Protein found in humans

Caveolin-1 is a protein that in humans is encoded by the CAV1 gene.

== Function ==

The scaffolding protein encoded by this gene is the main component of the caveolae plasma membranes found in most cell types. The protein links integrin subunits to the tyrosine kinase FYN, an initiating step in coupling integrins to the Ras-ERK pathway and promoting cell cycle progression. The gene is a tumor suppressor gene candidate and a negative regulator of the Ras-p42/44 MAP kinase cascade. CAV1 and CAV2 are located next to each other on chromosome 7 and express colocalizing proteins that form a stable hetero-oligomeric complex.
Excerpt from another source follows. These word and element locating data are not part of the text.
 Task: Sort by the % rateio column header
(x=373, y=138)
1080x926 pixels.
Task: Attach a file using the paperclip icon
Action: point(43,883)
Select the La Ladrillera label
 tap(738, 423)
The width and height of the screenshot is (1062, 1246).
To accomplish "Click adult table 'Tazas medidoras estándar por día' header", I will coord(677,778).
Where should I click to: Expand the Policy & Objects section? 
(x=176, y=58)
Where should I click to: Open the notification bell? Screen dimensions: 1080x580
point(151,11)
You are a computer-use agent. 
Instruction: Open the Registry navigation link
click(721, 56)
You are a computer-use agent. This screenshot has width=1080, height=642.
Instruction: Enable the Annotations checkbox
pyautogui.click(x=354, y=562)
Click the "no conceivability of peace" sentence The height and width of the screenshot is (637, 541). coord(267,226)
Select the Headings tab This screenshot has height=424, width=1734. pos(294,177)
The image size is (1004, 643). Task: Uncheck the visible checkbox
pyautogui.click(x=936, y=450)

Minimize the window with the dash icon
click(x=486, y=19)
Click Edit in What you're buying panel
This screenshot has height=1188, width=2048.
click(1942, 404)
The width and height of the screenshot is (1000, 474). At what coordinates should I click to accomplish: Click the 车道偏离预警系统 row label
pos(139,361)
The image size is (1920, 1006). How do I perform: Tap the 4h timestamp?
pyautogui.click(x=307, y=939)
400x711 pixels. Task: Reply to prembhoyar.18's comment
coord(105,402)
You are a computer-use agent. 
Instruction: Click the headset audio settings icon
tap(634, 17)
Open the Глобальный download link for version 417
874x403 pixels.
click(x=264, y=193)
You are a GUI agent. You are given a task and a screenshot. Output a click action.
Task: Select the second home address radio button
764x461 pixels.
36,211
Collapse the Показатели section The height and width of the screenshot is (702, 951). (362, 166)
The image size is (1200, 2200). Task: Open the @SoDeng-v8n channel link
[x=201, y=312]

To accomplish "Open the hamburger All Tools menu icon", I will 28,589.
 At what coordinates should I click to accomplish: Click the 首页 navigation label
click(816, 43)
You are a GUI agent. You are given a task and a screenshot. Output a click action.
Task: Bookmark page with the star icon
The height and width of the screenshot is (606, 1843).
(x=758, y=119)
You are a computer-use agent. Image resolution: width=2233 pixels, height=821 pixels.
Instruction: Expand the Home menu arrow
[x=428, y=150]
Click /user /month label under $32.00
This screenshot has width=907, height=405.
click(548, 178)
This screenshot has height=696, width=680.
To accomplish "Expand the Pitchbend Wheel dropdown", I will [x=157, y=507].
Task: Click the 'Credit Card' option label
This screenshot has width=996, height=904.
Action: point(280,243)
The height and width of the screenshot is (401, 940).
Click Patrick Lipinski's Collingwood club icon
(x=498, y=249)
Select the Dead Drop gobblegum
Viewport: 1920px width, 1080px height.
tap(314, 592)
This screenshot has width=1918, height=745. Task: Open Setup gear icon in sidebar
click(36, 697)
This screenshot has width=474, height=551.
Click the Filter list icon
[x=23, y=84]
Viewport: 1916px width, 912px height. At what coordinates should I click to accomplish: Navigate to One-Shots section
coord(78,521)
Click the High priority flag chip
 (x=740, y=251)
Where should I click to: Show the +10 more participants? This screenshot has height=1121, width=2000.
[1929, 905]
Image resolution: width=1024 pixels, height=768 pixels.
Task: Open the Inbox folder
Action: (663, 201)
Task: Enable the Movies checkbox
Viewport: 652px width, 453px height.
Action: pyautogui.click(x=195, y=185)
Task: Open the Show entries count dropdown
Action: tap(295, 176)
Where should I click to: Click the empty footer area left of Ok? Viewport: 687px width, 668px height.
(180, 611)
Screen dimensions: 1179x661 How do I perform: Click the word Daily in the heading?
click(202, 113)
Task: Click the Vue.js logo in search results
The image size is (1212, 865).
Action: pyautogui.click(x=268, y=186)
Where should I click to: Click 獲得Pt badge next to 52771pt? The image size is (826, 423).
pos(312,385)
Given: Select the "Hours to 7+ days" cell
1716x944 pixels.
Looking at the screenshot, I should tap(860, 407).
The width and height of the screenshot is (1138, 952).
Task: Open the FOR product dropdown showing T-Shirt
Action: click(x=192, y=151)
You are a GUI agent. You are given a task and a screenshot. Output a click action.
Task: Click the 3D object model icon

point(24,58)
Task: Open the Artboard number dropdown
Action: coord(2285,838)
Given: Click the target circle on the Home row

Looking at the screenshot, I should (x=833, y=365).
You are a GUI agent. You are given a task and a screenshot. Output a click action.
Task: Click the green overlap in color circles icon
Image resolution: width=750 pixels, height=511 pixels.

By using alternative initiation codons in the same reading frame, two isoforms (alpha and beta) are encoded by a single transcript from this gene.

== Interactions ==

Caveolin 1 has been shown to interact with heterotrimeric G proteins,
Src tyrosine kinases (Src, Lyn) and H-Ras,
cholesterol,
TGF beta receptor 1,
endothelial NOS,
androgen receptor,
amyloid precursor protein,
gap junction protein, alpha 1,
nitric oxide synthase 2A, epidermal growth factor receptor, endothelin receptor type B, PDGFRB, PDGFRA, PTGS2, TRAF2, estrogen receptor alpha, caveolin 2, PLD2, Bruton's tyrosine kinase, and SCP2. All these interactions are through a caveolin-scaffolding domain (CSD) within caveolin-1 molecule. Molecules that interact with caveolin-1 contain caveolin-binding motifs (CBM).